Archive for January, 2013

Hey Jealousy

I’m going to tell something that I’ve probably never fully spoken out loud, not to anyone.  The thought of getting it out honestly makes me feel like puking, but it’s something to say, and it’s something honest, and I always strive for that.

"Ugh, hold my hair."

“Ugh, hold my hair.”

So, I went to a performing arts high school called Dekalb School of the Arts.  Nothing all that fancy about it, truthfully, but there is one thing.  There was a guy who went there, a guy in my same classes and same grade, a guy that edited the newspaper with me, a guy who did plays with me, a guy you may or may not know.  His name’s Donald Glover.

this guy

this guy

my emotions

 

I grew up with this kid.  We started going to high school together in 8th grade.  He wore striped shirts that were too big.  We talked about South Park and Twilight Zone and how we both wanted to be comedy writers.  We saw “Titanic” when it was in theaters while his mother saw a different movie.  His mother terrified me.  Every time his mother answered the phone, I immediately felt that I had done something bad – like that moment after you drop an egg, or the moment you slam the door with the keys inside, or when you call a house occupied by an authoritative and intimidating black lady and ask to speak to her son.  Her son.  You know.

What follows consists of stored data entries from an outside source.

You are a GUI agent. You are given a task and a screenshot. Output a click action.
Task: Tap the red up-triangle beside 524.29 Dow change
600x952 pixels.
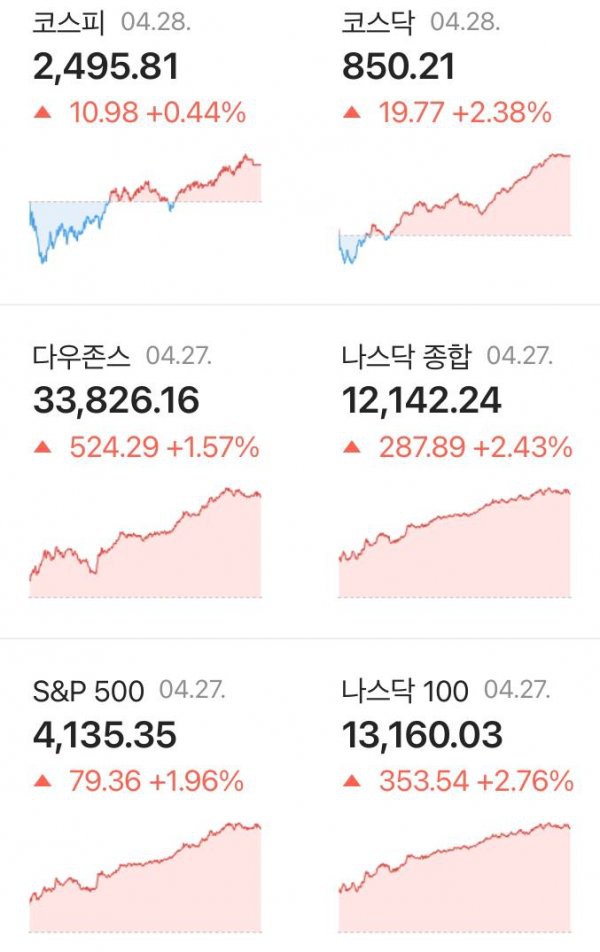(43, 447)
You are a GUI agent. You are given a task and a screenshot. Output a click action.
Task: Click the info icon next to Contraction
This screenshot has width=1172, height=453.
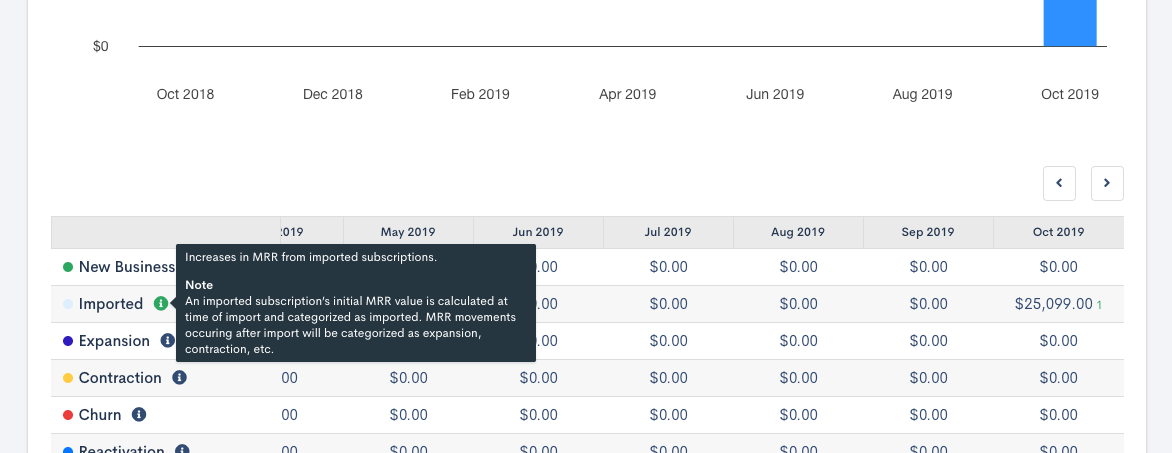click(x=179, y=378)
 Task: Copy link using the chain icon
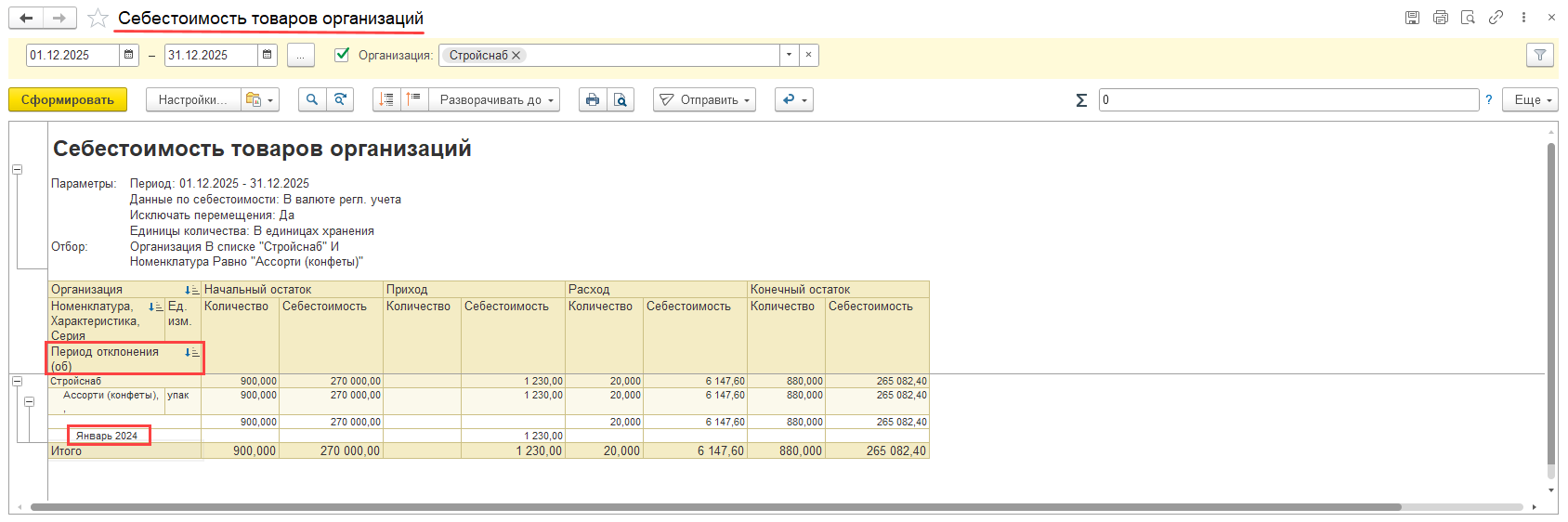tap(1496, 18)
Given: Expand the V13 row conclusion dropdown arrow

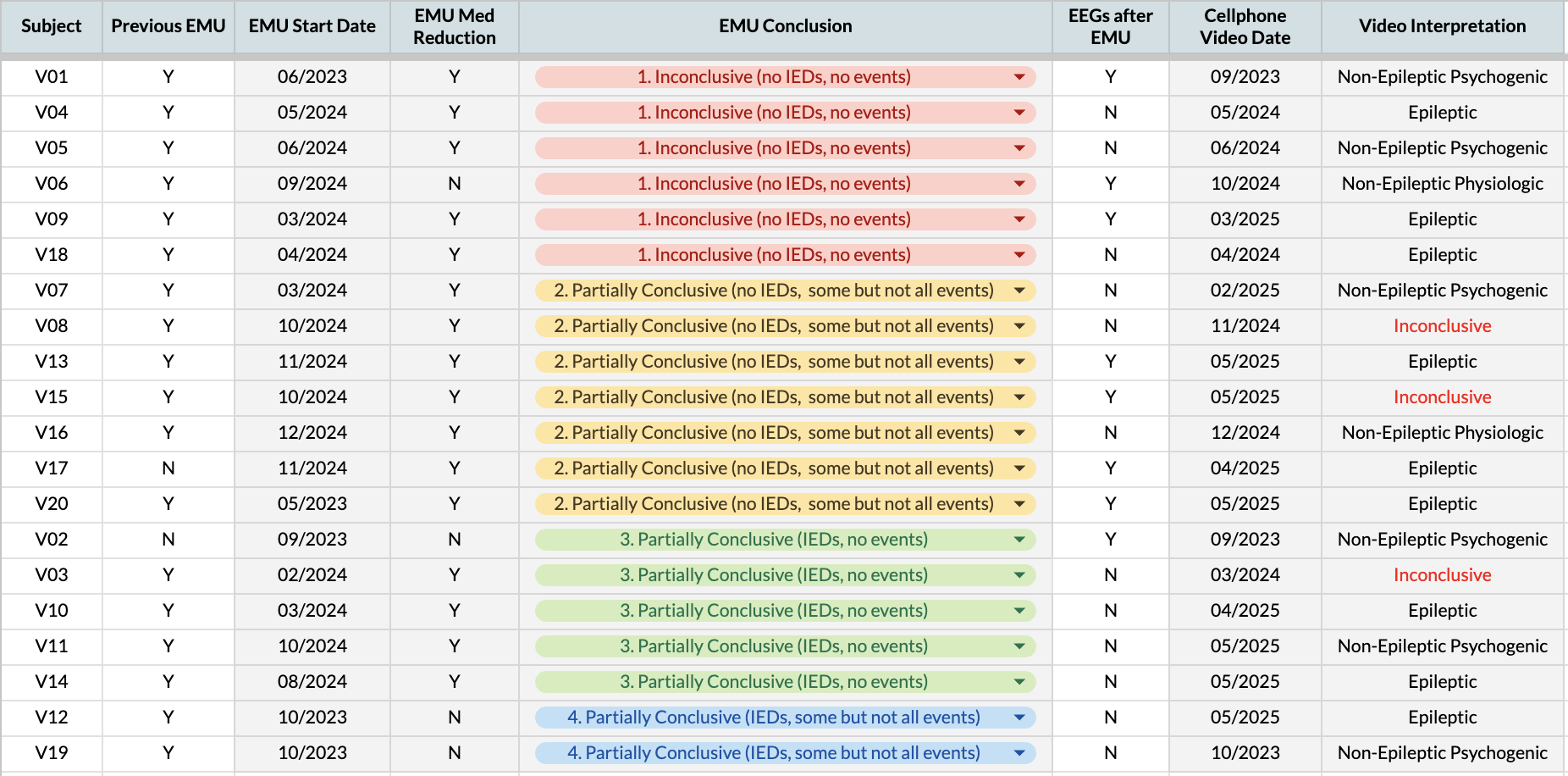Looking at the screenshot, I should [1019, 362].
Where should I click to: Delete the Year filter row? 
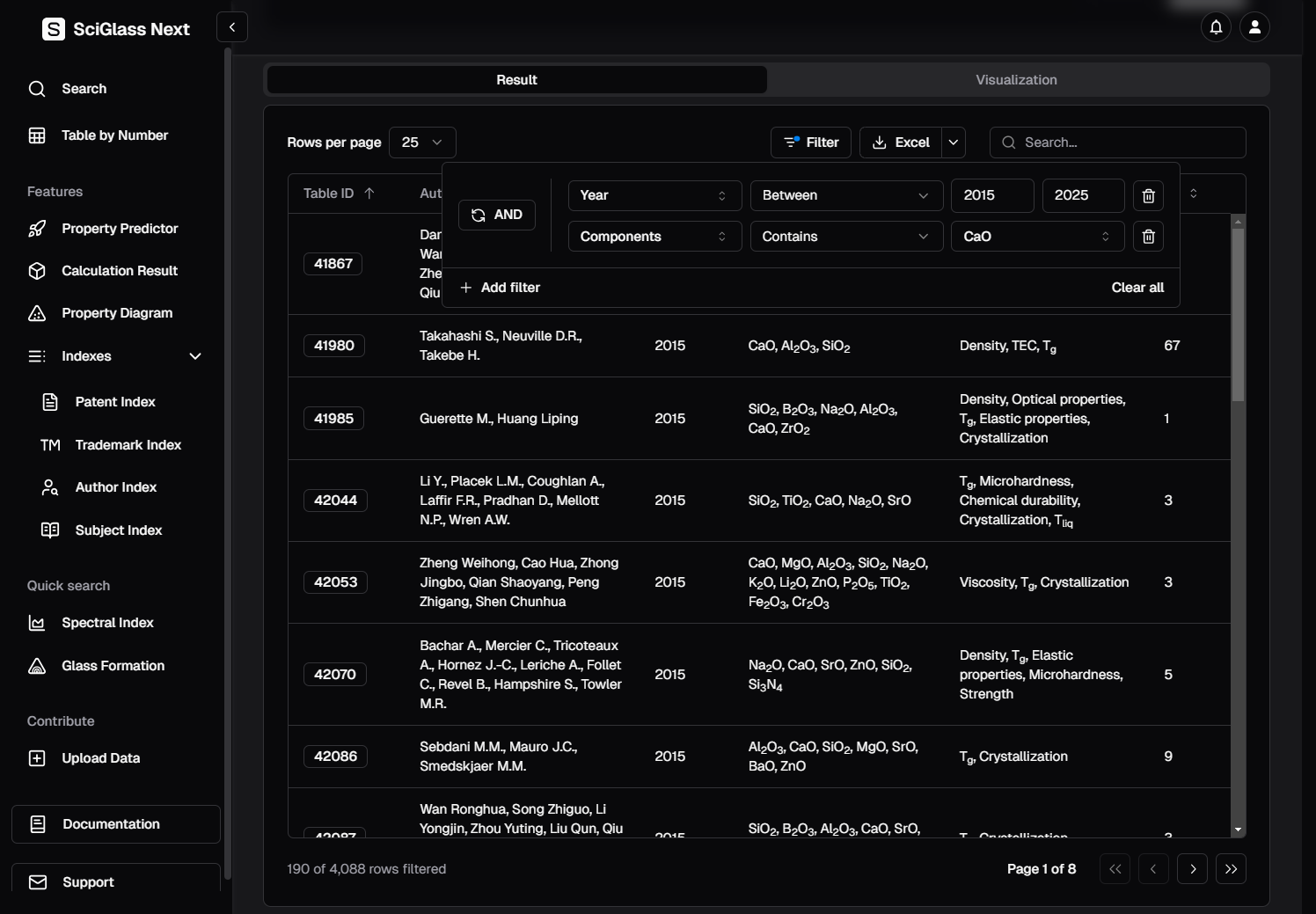click(1148, 195)
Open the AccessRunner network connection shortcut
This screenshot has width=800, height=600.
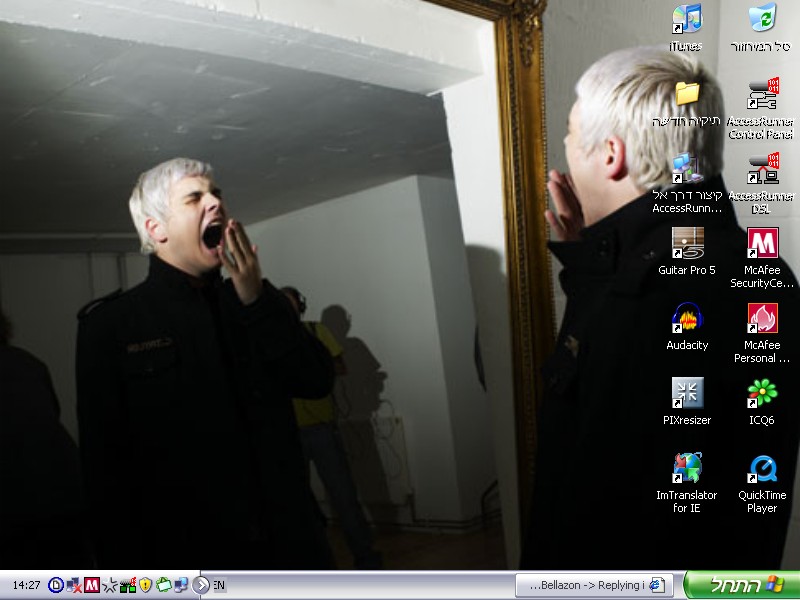(687, 169)
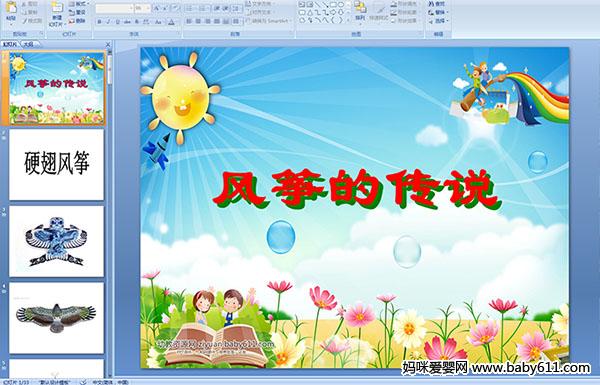Select the 硬翅风筝 slide thumbnail
Image resolution: width=600 pixels, height=385 pixels.
(57, 164)
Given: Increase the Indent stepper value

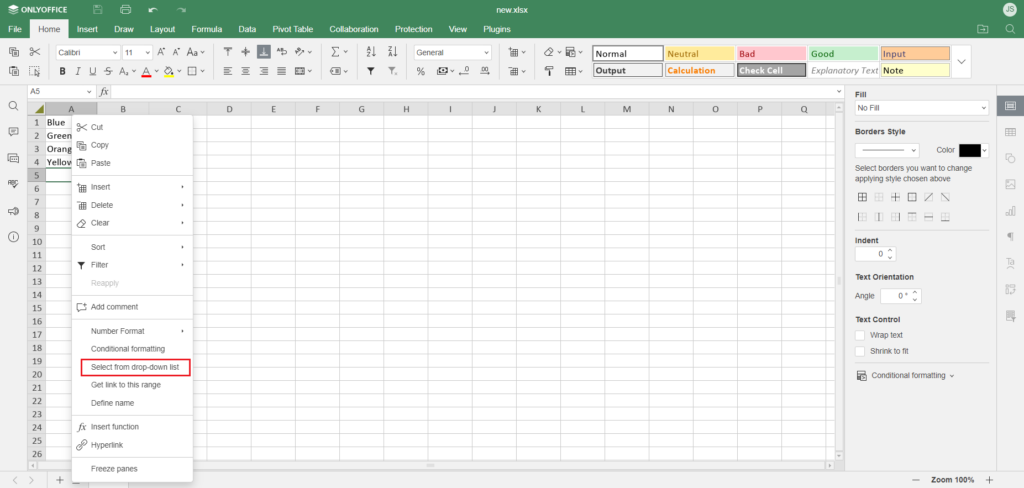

As we got older, he became very popular.  All the girls liked him – myself included.  He was the funniest guy I knew.  He made me feel funny, in turn.  We were going to be comedy writers, we were going to go to New York, and we were going to do Saturday Night Live, and we were going to write things together and it was going to be awesome.  It seemed like it could happen.  And it did happen.

Just not for me.

He got accepted to NYU into the Dramatic Writing program, the same one I applied to.  He got in and I didn’t, which was my fault.  I hated school, I hated grades, I was smart but unmotivated, and fully expected to get in based on my writing samples.  Samples, I thought, that were every bit as good as his.  But that’s not how things happen.  I got rejected.  And our trajectories went differently – he went to NYU and I stayed in Atlanta.  I got married when there were no other options for me.  I started working at a pet store.  I faded into a domestic obscurity that was comfortable, albeit not what I had planned, and I tried to make a life that didn’t involve my passions.  I found other things to do.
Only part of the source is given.